Smith, Wolfgang., The Quantum Enigma (Peru, Ill.: Sherwood Sugden & Co., 1995) p. 15. This quote is all the more poignant and meaningful coming as it does from a well known scientist and mathematician who professes to be both interested and concerned by the distinction between scientific knowledge and scientistic beliefs. His writings have attempted to unmask the often erroneous and deleterious conceptions that are widely accepted as scientific truths. His preface to the richly rewarding Cosmos and Transcendence begins thus (p. 9): "There is a sharp yet oft-overlooked distinction between scientific knowledge and scientistic belief. And the difference is simple: authentic knowledge of a scientific kind refers necessarily to things that are observable in some specified sense, and affirms a verifiable truth; scientistic belief, on the other hand, is distinguished precisely by the absence of these positivistic attributes. Thus, no matter what may be its ‘scientific status,’ the latter refers to entities that are not in truth observable, and affirms something that is in fact unverifiable."

Needleman, Jacob., (ed.) The Sword of Gnosis (Baltimore, Md.: Penguin Books Inc., 1974) p. 127.

Rationalism has appeared in some form in nearly every stage of Western philosophy, but it is primarily identified with the tradition stemming from the 17th-century French philosopher and scientist René Descartes. Descartes believed, among other things, that geometry represented the ideal for all sciences and philosophy. He held that by means of reason alone, certain universal, self-evident truths could be discovered, from which the remaining content of philosophy and the sciences could be deductively derived. He assumed that these self-evident truths were innate, not derived from sense experience.

John Locke (1632–1704) was an English philosopher who is considered the founder of British empiricism. Locke’s two most important works, Essay concerning Human Understanding and Two Treatises on Civil Government, both published in 1690, quickly established him as the leading philosopher of freedom. In his Essay, he proposed that the mind was born a blank (tabula rasa) upon which all knowledge is inscribed in the form of human experience.

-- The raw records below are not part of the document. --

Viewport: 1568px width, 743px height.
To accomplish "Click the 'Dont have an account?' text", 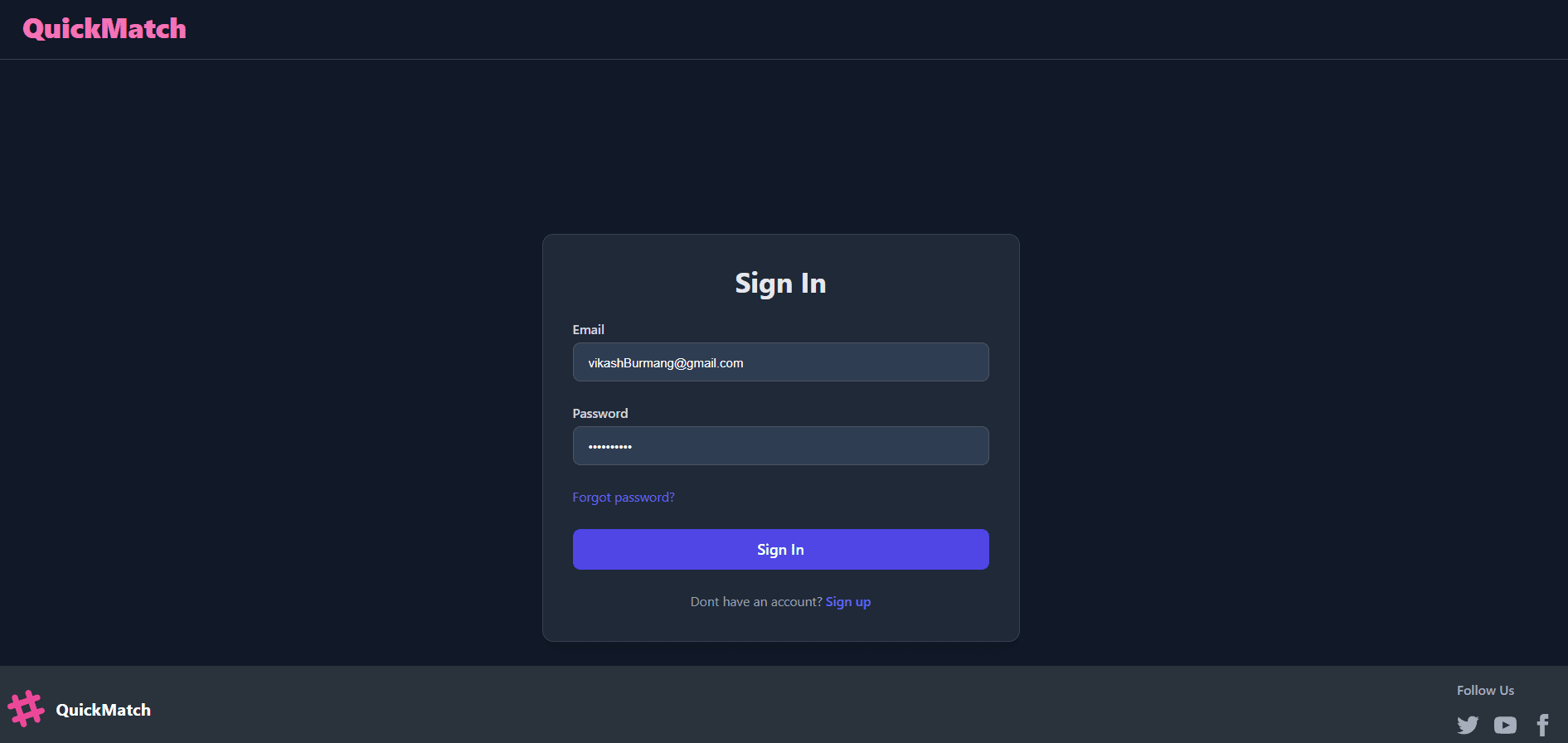I will (x=756, y=602).
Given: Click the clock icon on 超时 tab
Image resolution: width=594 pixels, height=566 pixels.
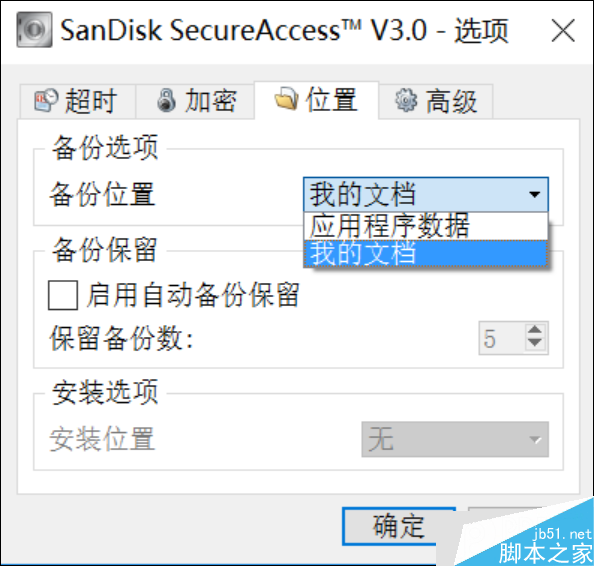Looking at the screenshot, I should tap(46, 100).
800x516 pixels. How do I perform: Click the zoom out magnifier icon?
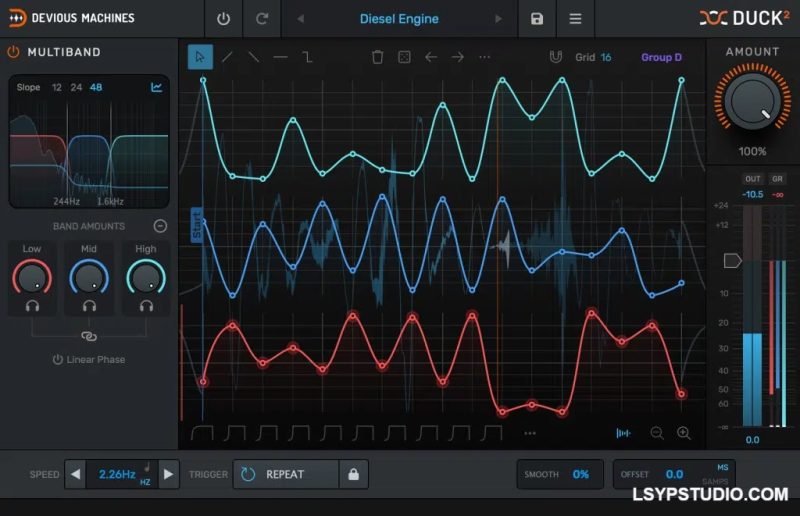pos(657,433)
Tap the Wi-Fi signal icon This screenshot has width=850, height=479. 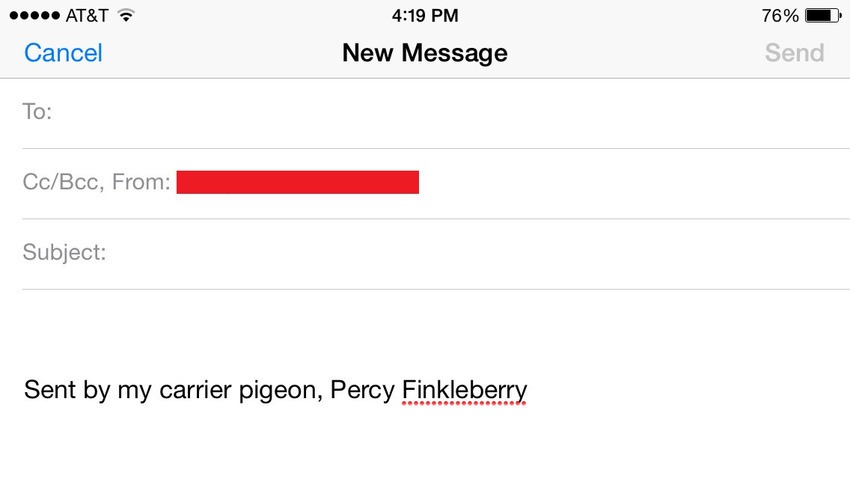tap(126, 16)
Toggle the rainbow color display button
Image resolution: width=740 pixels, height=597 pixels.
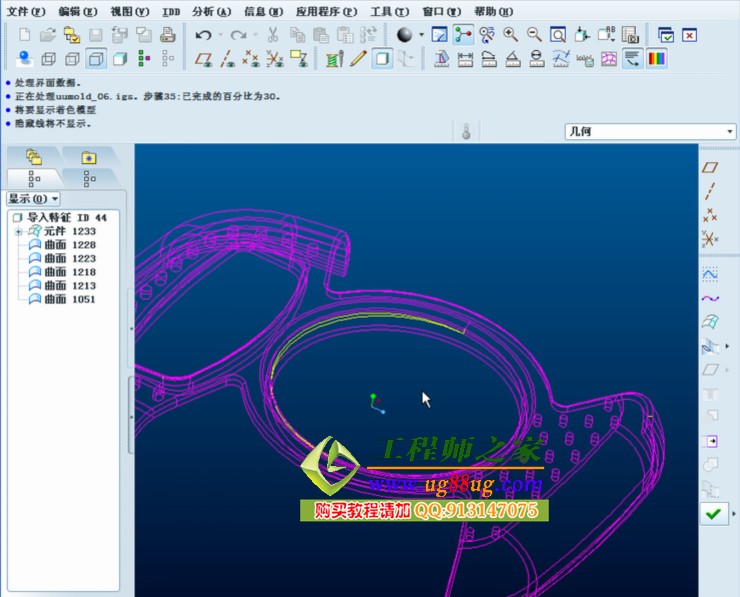pos(657,59)
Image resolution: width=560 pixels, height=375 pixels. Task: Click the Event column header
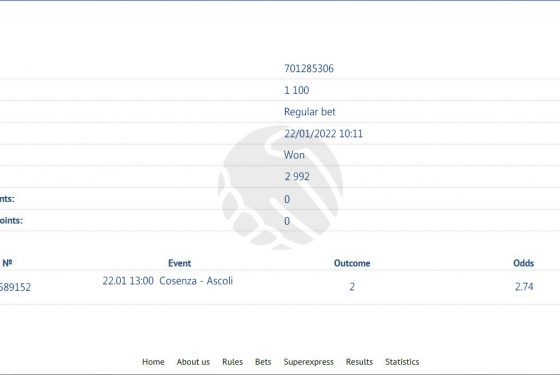tap(179, 263)
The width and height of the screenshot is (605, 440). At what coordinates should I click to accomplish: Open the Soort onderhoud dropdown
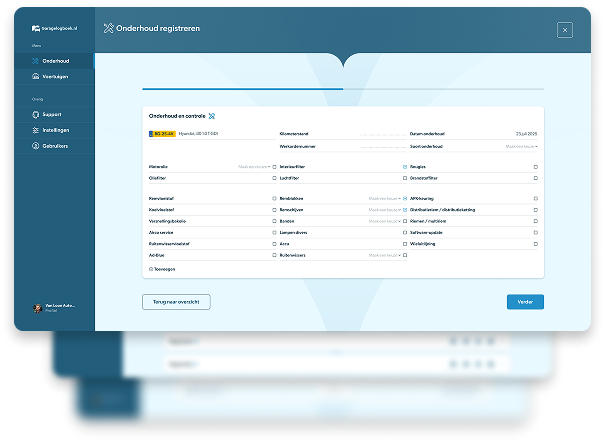[522, 146]
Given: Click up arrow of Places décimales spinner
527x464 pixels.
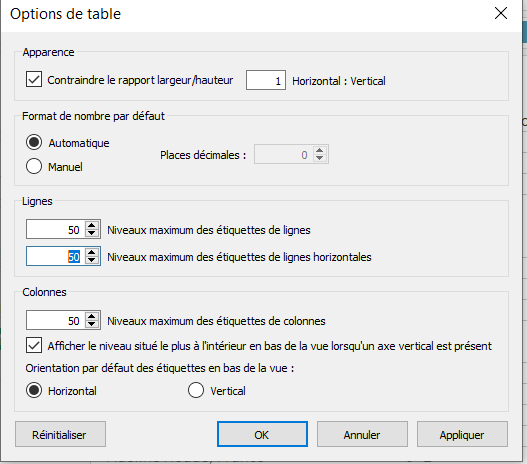Looking at the screenshot, I should 320,150.
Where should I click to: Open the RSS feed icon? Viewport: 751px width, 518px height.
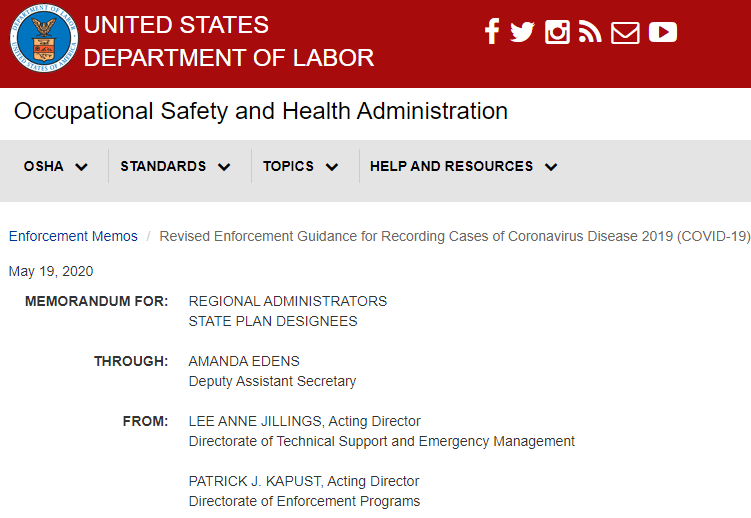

He distinguished the primary qualities of things (e.g., extension, solidity, number) from the secondary qualities (e.g., color, smell, sound), which he held to be produced by the direct impact of the world on the sense organs. The primary qualities affect the sense organs mechanically, providing ideas that faithfully reflect reality. Thus science as we know it is made possible.

Modern traditional writers have little patience for this line of "reasoning." "In other words, the foundations of modern science are false because, from the ‘subject’ point of view, it replaces Intellect and Revelation by reason and experiment, as if it were not contradictory to lay claim to totality on an empirical basis; and its foundations are false too because, from the ‘object’ point of view, it replaces the universal Substance by matter alone, either denying the universal Principle or reducing it to matter or to some kind of pseudo-absolute from which all transcendence has been eliminated." Cf., Frithjof Schuon, "A Message" p. 14 in S.H. Nasr & Katherine O'Brien (eds.), In Quest of the Sacred (Oakton, Va: The Foundation for Traditional Studies, 1994). See also S. H. Nasr’s The Need for a Sacred Science (Albany, NY: SUNY Press, 1993)

Lindborn, Tage., The Tares and the Good Grain, Tr. by Alvin Moore Jr., (Lahore: Suhail Academy, 1988) p. 10.

The theory of evolution has extended its tentacles beyond the earth toward the stars to produce a kind of natural selection of the cosmos. Some scientists are suggesting that the universe can be understood as having constructed itself according to physical laws, by means of something — no one knows what for sure — operating in physics and cosmology just as natural selection does in biology; for example selecting laws that result in the kind of structure and complexity that is clearly a part of the cosmic framework.

Johnson, George., Fire in the Mind (New York: Vintage Books, 1995) p. 265.